=== Begin Enclosure ===

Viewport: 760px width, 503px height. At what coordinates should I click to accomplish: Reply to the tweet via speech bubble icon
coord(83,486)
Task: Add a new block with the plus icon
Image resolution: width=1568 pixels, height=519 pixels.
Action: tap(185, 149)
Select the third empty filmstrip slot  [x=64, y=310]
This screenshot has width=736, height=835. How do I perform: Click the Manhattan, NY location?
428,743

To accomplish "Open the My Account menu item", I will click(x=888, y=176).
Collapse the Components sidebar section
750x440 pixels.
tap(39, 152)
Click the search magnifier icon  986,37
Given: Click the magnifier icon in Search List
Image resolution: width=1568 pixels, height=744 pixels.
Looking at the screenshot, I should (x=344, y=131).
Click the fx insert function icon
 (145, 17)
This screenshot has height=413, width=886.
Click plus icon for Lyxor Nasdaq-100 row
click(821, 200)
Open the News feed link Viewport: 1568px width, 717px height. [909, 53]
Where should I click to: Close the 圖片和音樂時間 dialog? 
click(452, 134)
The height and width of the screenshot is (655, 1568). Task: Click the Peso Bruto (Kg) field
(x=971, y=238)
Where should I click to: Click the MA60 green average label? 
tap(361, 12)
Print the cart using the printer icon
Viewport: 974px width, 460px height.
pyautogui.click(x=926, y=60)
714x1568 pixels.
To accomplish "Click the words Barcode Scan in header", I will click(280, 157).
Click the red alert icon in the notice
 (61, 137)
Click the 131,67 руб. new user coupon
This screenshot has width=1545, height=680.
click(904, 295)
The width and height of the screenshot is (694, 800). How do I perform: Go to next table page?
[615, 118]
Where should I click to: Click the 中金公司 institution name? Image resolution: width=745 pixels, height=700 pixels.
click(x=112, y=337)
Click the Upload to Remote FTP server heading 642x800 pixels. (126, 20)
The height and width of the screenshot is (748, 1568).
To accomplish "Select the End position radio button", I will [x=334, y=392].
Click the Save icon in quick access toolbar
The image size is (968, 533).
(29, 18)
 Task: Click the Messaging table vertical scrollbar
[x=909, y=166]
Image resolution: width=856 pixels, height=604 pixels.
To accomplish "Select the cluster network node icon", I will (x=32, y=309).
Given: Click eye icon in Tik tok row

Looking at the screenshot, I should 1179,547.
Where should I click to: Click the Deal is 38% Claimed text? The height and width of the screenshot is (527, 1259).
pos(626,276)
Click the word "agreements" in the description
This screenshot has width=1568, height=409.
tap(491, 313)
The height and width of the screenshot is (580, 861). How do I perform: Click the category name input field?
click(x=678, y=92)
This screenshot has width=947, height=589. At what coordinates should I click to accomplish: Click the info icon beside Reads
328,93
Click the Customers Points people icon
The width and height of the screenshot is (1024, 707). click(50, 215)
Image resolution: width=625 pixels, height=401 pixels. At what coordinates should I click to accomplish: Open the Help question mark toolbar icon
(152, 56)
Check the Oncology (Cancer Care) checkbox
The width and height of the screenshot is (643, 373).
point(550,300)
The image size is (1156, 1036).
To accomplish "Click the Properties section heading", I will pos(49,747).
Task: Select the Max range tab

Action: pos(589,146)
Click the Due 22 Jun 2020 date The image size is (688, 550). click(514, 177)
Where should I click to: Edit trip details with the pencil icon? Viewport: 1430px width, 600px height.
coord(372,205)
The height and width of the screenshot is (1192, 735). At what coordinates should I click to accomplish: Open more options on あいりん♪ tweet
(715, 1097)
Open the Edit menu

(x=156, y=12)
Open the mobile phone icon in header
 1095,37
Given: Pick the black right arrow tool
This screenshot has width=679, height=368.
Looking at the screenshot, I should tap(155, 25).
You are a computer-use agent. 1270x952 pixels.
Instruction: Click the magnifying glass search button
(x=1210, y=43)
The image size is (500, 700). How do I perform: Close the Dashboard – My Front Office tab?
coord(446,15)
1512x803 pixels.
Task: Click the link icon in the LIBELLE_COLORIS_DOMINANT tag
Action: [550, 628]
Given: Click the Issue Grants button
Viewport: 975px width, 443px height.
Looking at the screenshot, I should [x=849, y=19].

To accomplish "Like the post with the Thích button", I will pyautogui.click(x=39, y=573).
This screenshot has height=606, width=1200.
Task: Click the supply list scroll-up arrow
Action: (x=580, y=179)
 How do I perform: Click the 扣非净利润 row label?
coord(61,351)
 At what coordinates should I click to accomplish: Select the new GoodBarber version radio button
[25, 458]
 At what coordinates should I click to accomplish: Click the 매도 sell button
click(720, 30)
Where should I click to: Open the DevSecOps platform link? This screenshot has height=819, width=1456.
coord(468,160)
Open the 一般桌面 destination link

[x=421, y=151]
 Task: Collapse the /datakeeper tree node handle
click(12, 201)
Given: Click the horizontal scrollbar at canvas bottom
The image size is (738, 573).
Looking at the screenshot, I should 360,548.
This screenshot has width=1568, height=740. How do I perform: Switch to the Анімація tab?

=== End Enclosure ===

What you have to do
Repeat the data word for word.

Result of the exercise
Viewport: 760px width, 503px height. At what coordinates should I click to accomplish: Reply to the tweet via speech bubble icon
coord(83,486)
Task: Add a new block with the plus icon
Image resolution: width=1568 pixels, height=519 pixels.
Action: tap(185, 149)
Select the third empty filmstrip slot  [x=64, y=310]
This screenshot has width=736, height=835. How do I perform: Click the Manhattan, NY location?
428,743

To accomplish "Open the My Account menu item", I will click(x=888, y=176).
Collapse the Components sidebar section
750x440 pixels.
tap(39, 152)
Click the search magnifier icon  986,37
Given: Click the magnifier icon in Search List
Image resolution: width=1568 pixels, height=744 pixels.
Looking at the screenshot, I should (x=344, y=131).
Click the fx insert function icon
 (145, 17)
This screenshot has height=413, width=886.
Click plus icon for Lyxor Nasdaq-100 row
click(821, 200)
Open the News feed link Viewport: 1568px width, 717px height. [909, 53]
Where should I click to: Close the 圖片和音樂時間 dialog? 
click(452, 134)
The height and width of the screenshot is (655, 1568). Task: Click the Peso Bruto (Kg) field
(x=971, y=238)
Where should I click to: Click the MA60 green average label? 
tap(361, 12)
Print the cart using the printer icon
Viewport: 974px width, 460px height.
pyautogui.click(x=926, y=60)
714x1568 pixels.
To accomplish "Click the words Barcode Scan in header", I will click(280, 157).
Click the red alert icon in the notice
 (61, 137)
Click the 131,67 руб. new user coupon
This screenshot has width=1545, height=680.
click(904, 295)
The width and height of the screenshot is (694, 800). How do I perform: Go to next table page?
[615, 118]
Where should I click to: Click the 中金公司 institution name? Image resolution: width=745 pixels, height=700 pixels.
click(x=112, y=337)
Click the Upload to Remote FTP server heading 642x800 pixels. (126, 20)
The height and width of the screenshot is (748, 1568).
To accomplish "Select the End position radio button", I will [x=334, y=392].
Click the Save icon in quick access toolbar
The image size is (968, 533).
(29, 18)
 Task: Click the Messaging table vertical scrollbar
[x=909, y=166]
Image resolution: width=856 pixels, height=604 pixels.
To accomplish "Select the cluster network node icon", I will (x=32, y=309).
Given: Click eye icon in Tik tok row

Looking at the screenshot, I should 1179,547.
Where should I click to: Click the Deal is 38% Claimed text? The height and width of the screenshot is (527, 1259).
pos(626,276)
Click the word "agreements" in the description
This screenshot has width=1568, height=409.
tap(491, 313)
The height and width of the screenshot is (580, 861). How do I perform: Click the category name input field?
click(x=678, y=92)
This screenshot has width=947, height=589. At what coordinates should I click to accomplish: Click the info icon beside Reads
328,93
Click the Customers Points people icon
The width and height of the screenshot is (1024, 707). click(50, 215)
Image resolution: width=625 pixels, height=401 pixels. At what coordinates should I click to accomplish: Open the Help question mark toolbar icon
(152, 56)
Check the Oncology (Cancer Care) checkbox
The width and height of the screenshot is (643, 373).
point(550,300)
The image size is (1156, 1036).
To accomplish "Click the Properties section heading", I will pos(49,747).
Task: Select the Max range tab

Action: pos(589,146)
Click the Due 22 Jun 2020 date The image size is (688, 550). click(514, 177)
Where should I click to: Edit trip details with the pencil icon? Viewport: 1430px width, 600px height.
coord(372,205)
The height and width of the screenshot is (1192, 735). At what coordinates should I click to accomplish: Open more options on あいりん♪ tweet
(715, 1097)
Open the Edit menu

(x=156, y=12)
Open the mobile phone icon in header
 1095,37
Given: Pick the black right arrow tool
This screenshot has width=679, height=368.
Looking at the screenshot, I should tap(155, 25).
You are a computer-use agent. 1270x952 pixels.
Instruction: Click the magnifying glass search button
(x=1210, y=43)
The image size is (500, 700). How do I perform: Close the Dashboard – My Front Office tab?
coord(446,15)
1512x803 pixels.
Task: Click the link icon in the LIBELLE_COLORIS_DOMINANT tag
Action: [550, 628]
Given: Click the Issue Grants button
Viewport: 975px width, 443px height.
Looking at the screenshot, I should [x=849, y=19].

To accomplish "Like the post with the Thích button", I will pyautogui.click(x=39, y=573).
This screenshot has height=606, width=1200.
Task: Click the supply list scroll-up arrow
Action: (x=580, y=179)
 How do I perform: Click the 扣非净利润 row label?
coord(61,351)
 At what coordinates should I click to accomplish: Select the new GoodBarber version radio button
[25, 458]
 At what coordinates should I click to accomplish: Click the 매도 sell button
click(720, 30)
Where should I click to: Open the DevSecOps platform link? This screenshot has height=819, width=1456.
coord(468,160)
Open the 一般桌面 destination link

[x=421, y=151]
 Task: Collapse the /datakeeper tree node handle
click(12, 201)
Given: Click the horizontal scrollbar at canvas bottom
The image size is (738, 573).
Looking at the screenshot, I should 360,548.
This screenshot has width=1568, height=740. How do I perform: Switch to the Анімація tab?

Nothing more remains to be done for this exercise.